● SUPPLIED MATERIAL:
------------

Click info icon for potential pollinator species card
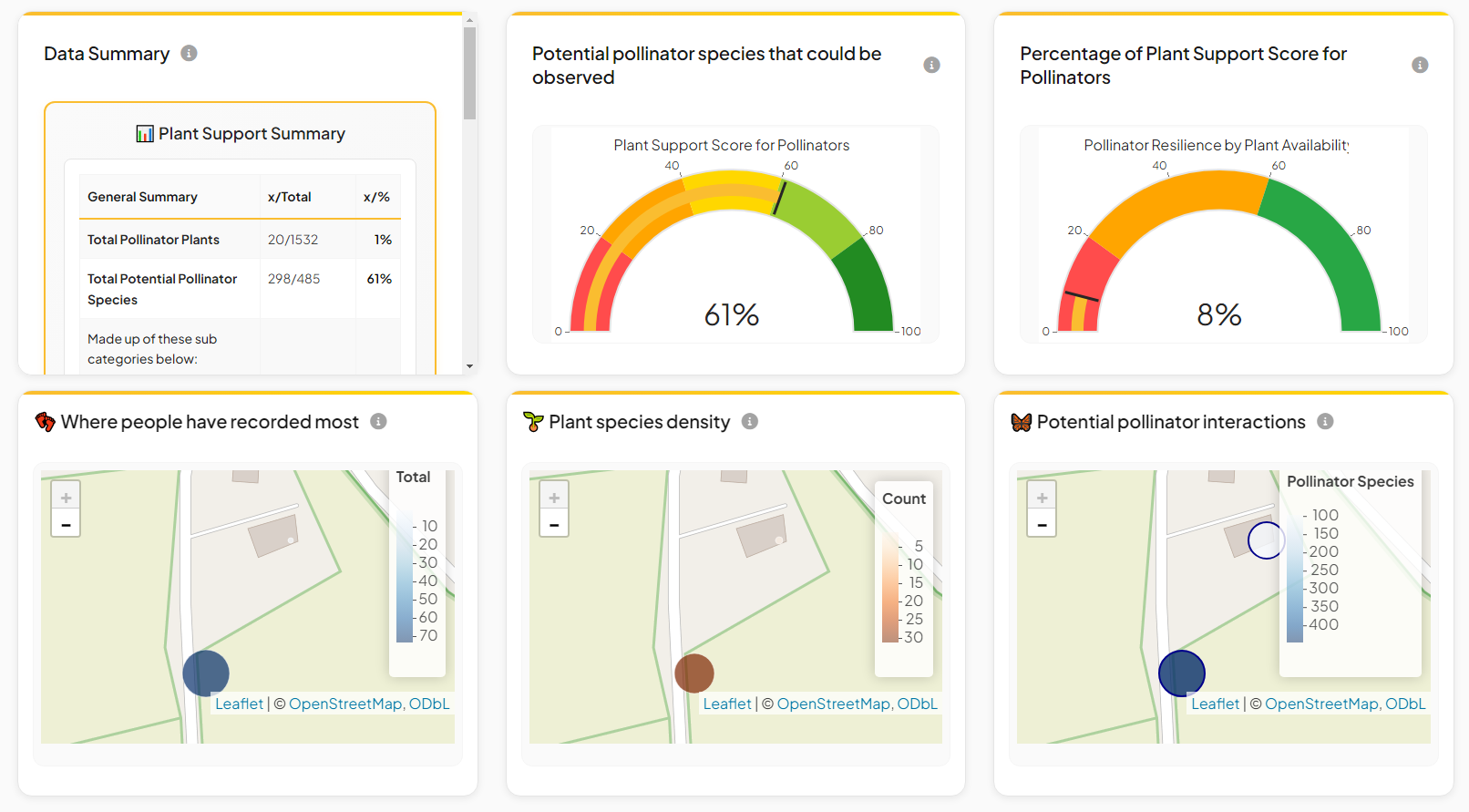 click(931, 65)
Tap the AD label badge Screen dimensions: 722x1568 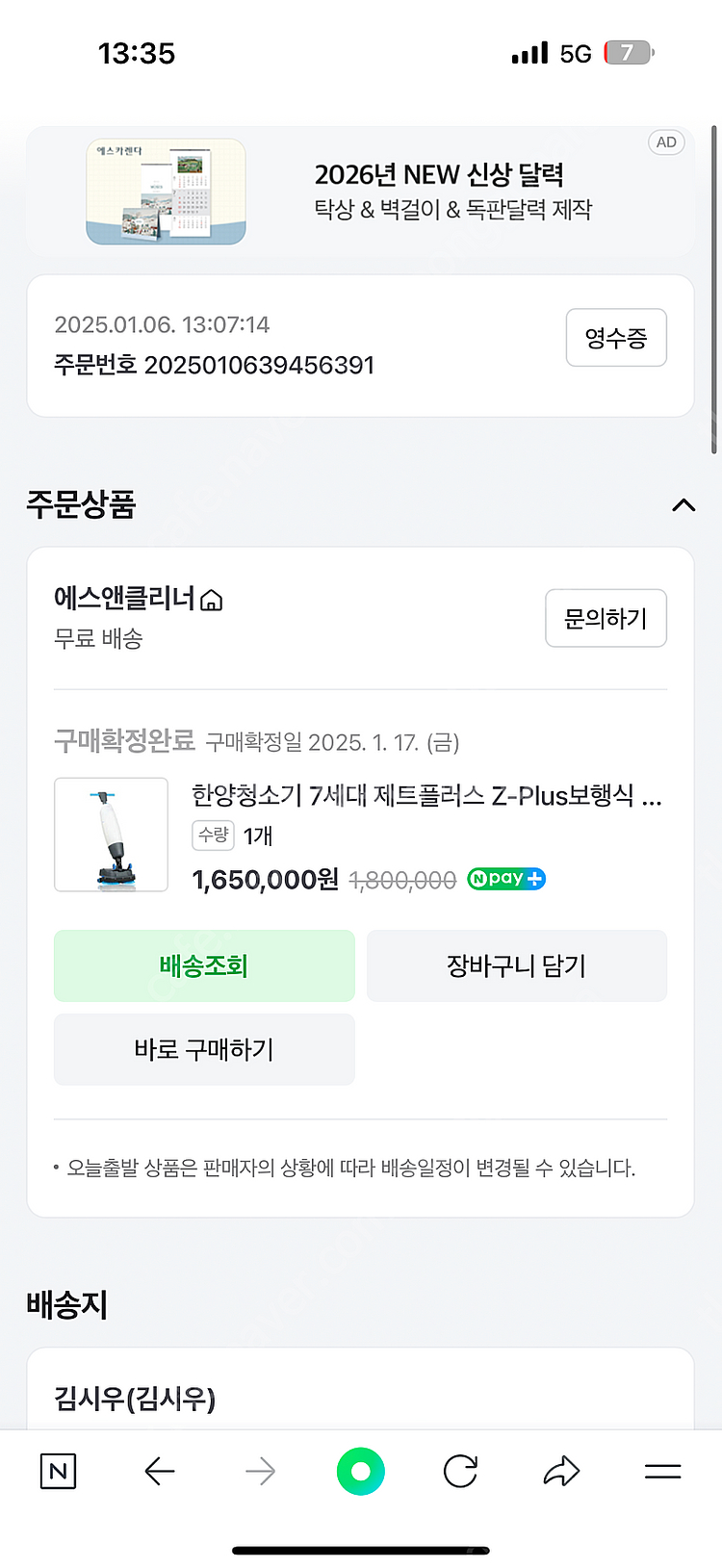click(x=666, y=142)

------------

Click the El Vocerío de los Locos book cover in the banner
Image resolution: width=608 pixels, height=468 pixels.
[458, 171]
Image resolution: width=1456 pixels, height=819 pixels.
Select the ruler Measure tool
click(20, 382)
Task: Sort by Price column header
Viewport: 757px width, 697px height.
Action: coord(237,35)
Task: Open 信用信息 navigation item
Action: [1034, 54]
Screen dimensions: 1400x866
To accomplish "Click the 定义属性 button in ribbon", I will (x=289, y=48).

------------

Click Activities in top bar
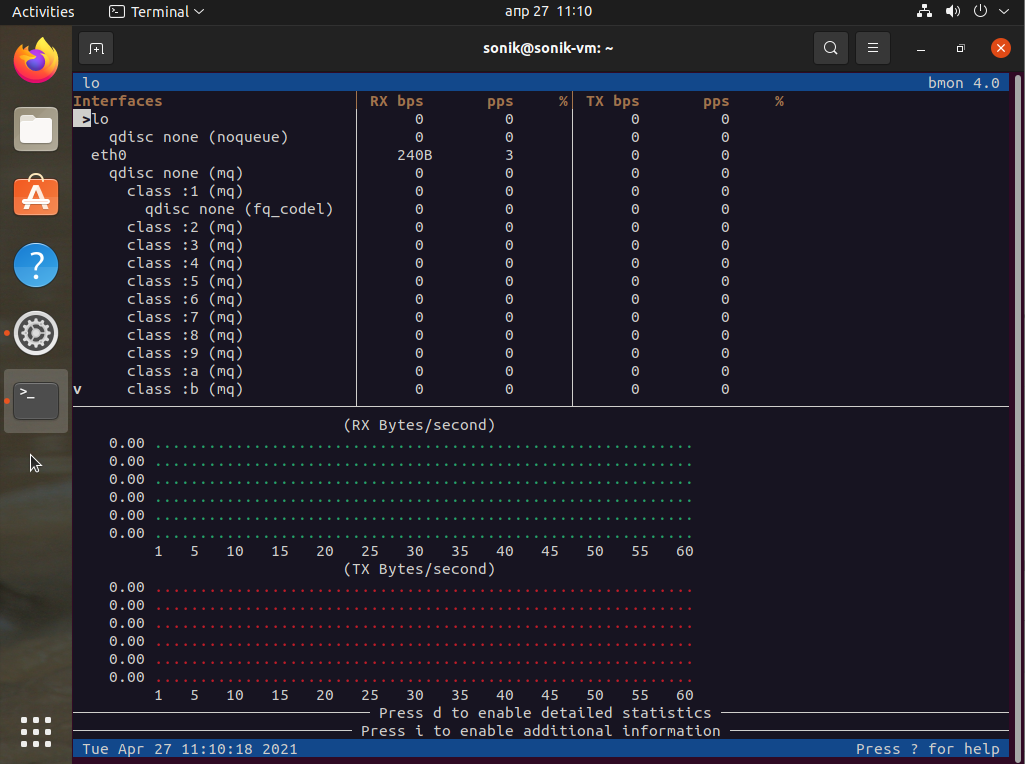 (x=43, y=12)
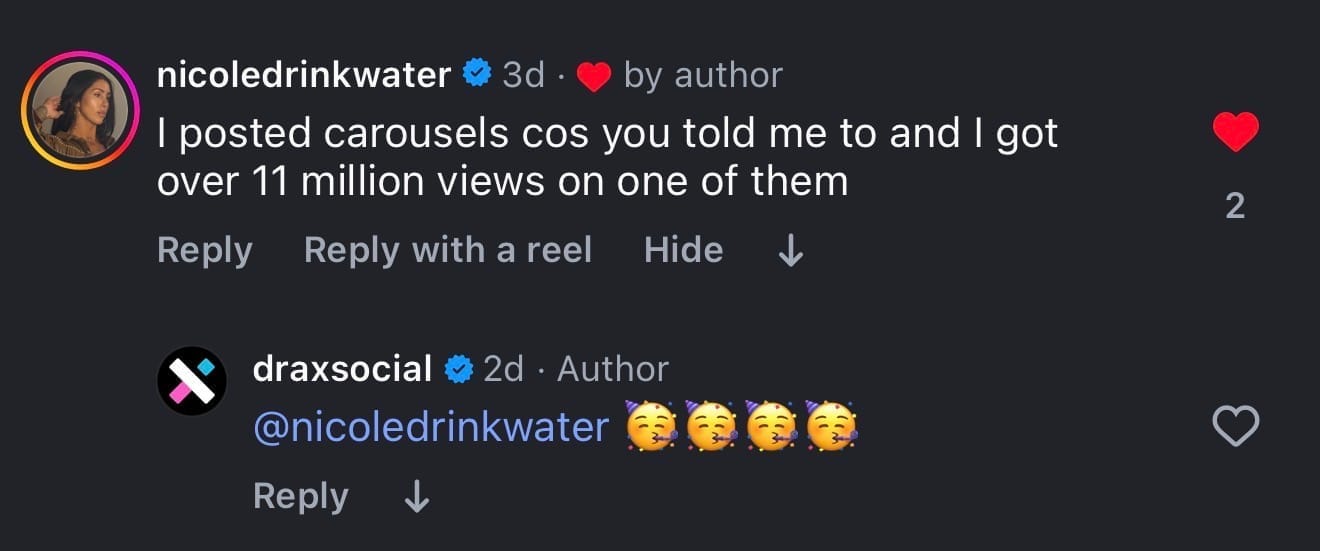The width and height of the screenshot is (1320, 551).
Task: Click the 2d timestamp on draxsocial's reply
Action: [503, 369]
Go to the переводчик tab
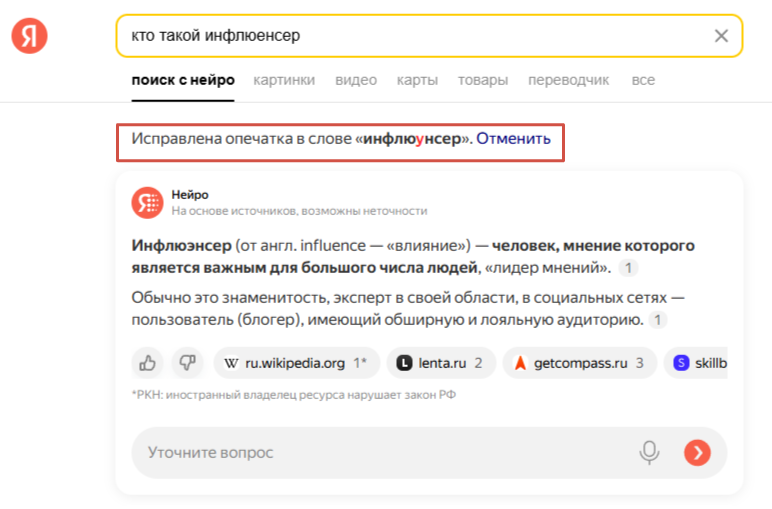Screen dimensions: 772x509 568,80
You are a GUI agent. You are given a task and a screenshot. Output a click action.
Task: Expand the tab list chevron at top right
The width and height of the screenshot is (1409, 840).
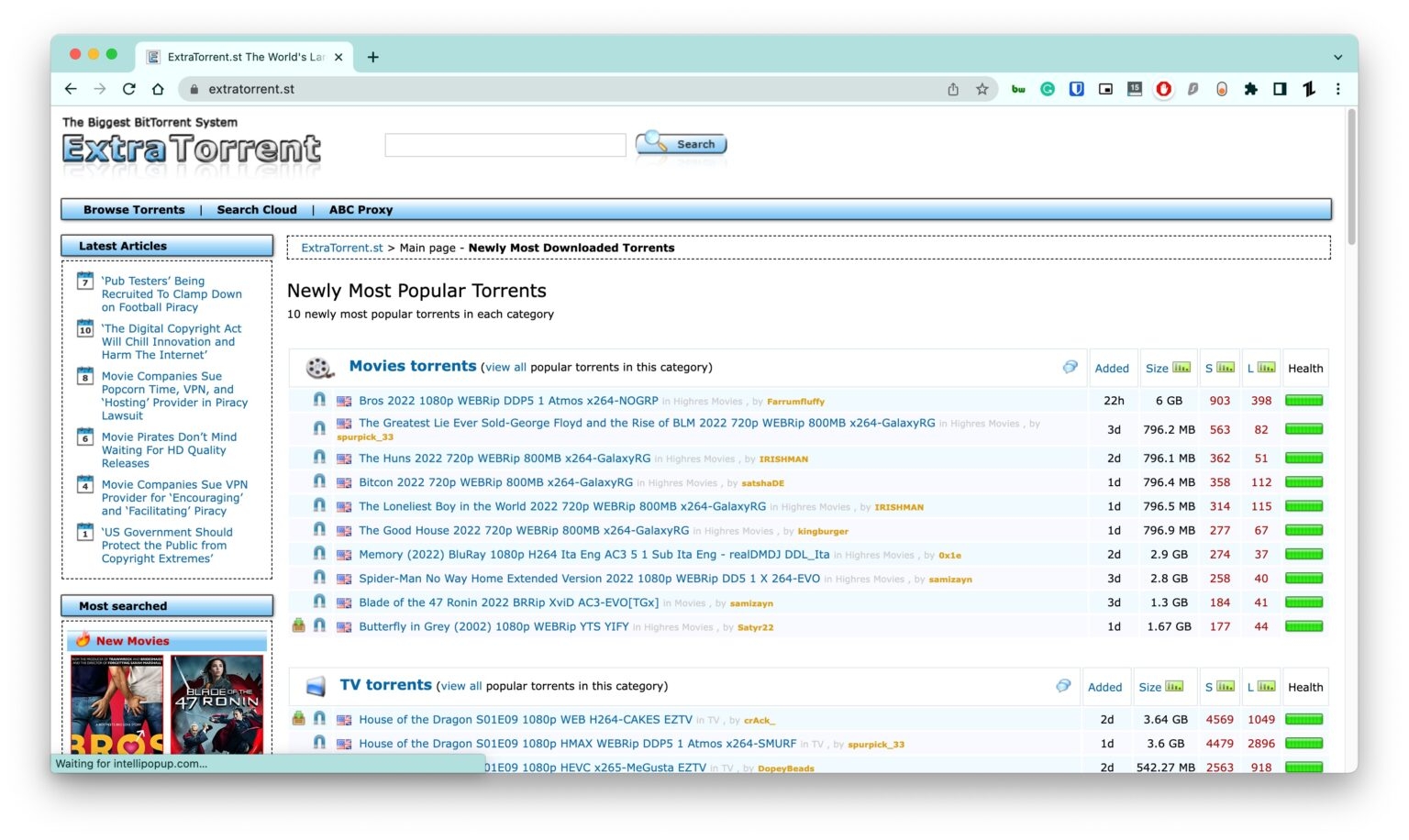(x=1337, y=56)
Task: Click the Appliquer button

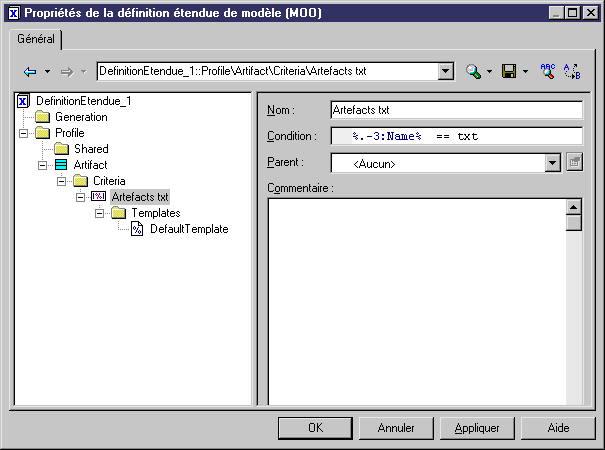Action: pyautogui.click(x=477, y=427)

------------

● STATED EXERCISE:
Retype the entries word for word, beginning with the line that contains "Click the El" and ending with the line that contains "will (x=289, y=48).".

● RESULT BELOW:
Click the El Vocerío de los Locos book cover in the banner
Image resolution: width=608 pixels, height=468 pixels.
[458, 171]
Image resolution: width=1456 pixels, height=819 pixels.
Select the ruler Measure tool
click(20, 382)
Task: Sort by Price column header
Viewport: 757px width, 697px height.
Action: coord(237,35)
Task: Open 信用信息 navigation item
Action: [1034, 54]
Screen dimensions: 1400x866
To accomplish "Click the 定义属性 button in ribbon", I will (x=289, y=48).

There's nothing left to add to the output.